Es la misma expresión que mostraba mi padre el día 15 de cada mes, cuando sacaba cuentas de la cantidad de cortes de pelo que necesitaría hacer para pagar la hipoteca. Mamá acostumbraba a reñirle por negarse a aceptar propinas, pero en aquella época mi padre pensaba que eso era de mal gusto en una ciudad pequeña. Cuando yo tenía doce años, cerró la peluquería y trasladó el negocio al sótano de nuestra casa. Pero aún tenía aquella expresión. Yo solía pensar que era debido a que lamentaba tener que pasarse todo el día allí abajo. Pero no era así. Era miedo, el dolor que se siente al saber que mañana tendrás que volver a hacerlo. Vidas enteras pasadas bajo tierra. Para disimular, mi padre colgaba posters de Ralph Kiner, Roberto Clemente y el campo verde esmeralda de Forbes Field; aquí abajo usan el rojo, el blanco y el azul de la bandera… y la puerta amarillo brillante de la jaula que se encuentra a diez metros delante de nosotros.
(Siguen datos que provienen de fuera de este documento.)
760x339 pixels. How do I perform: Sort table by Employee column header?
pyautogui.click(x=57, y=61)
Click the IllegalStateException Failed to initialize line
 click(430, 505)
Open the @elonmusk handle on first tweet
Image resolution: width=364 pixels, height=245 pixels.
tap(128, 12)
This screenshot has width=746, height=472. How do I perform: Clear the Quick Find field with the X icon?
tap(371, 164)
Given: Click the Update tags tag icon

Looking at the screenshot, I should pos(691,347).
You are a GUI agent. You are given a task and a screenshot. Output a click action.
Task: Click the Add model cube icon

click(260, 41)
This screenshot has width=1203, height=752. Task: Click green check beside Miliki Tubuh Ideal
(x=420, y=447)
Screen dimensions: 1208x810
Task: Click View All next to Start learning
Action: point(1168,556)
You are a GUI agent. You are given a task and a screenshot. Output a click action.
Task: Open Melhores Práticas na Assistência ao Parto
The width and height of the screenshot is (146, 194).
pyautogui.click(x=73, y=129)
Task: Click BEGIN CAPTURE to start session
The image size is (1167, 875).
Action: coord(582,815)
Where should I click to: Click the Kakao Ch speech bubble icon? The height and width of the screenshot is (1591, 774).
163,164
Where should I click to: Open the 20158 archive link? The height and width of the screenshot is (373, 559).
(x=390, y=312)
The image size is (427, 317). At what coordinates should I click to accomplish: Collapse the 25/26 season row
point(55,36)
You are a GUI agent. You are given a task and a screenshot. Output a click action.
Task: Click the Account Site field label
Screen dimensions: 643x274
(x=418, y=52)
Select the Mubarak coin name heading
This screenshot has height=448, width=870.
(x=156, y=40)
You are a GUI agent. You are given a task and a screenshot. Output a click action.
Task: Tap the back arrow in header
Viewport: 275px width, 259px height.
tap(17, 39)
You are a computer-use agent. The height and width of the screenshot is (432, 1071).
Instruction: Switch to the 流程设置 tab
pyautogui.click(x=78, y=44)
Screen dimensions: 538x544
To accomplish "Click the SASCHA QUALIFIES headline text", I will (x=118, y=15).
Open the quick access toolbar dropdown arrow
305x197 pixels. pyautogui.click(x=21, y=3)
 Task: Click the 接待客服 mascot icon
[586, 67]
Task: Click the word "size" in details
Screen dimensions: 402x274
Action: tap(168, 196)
Cruzando la galería, avanzamos con dificultad a través del lodo en dirección a una puerta en la que se lee «Pozo de comunicación 6».
Cuando entro en la nueva jaula y bajo la puerta de seguridad, Viv inspecciona la caja de zapatos metálica, que es incluso más diminuta que la anterior. El hecho de que el techo sea más bajo hace que el ataúd parezca más pequeño. Cuando Viv agacha la cabeza para entrar en la jaula, prácticamente puedo oler cómo se asienta la claustrofobia.
—Aquí montacargas número seis —anuncia la mujer a través del interfono—. ¿Todo preparado?
Miro a Viv. Ella ni siquiera alza la vista.
—Todo preparado —digo en el interfono—. Bajar la jaula.
—Bajar la jaula —repite la mujer mientras el ataúd comienza a temblar. Ambos nos apoyamos contra nuestras respectivas paredes, preparándonos para la caída libre. Una gota de agua crece en el techo de la jaula, cae el suelo y forma un pequeño charco. Contengo la respiración… Viv alza la vista hacia el ruido… y el suelo vuelve a caer a plomo debajo de nosotros.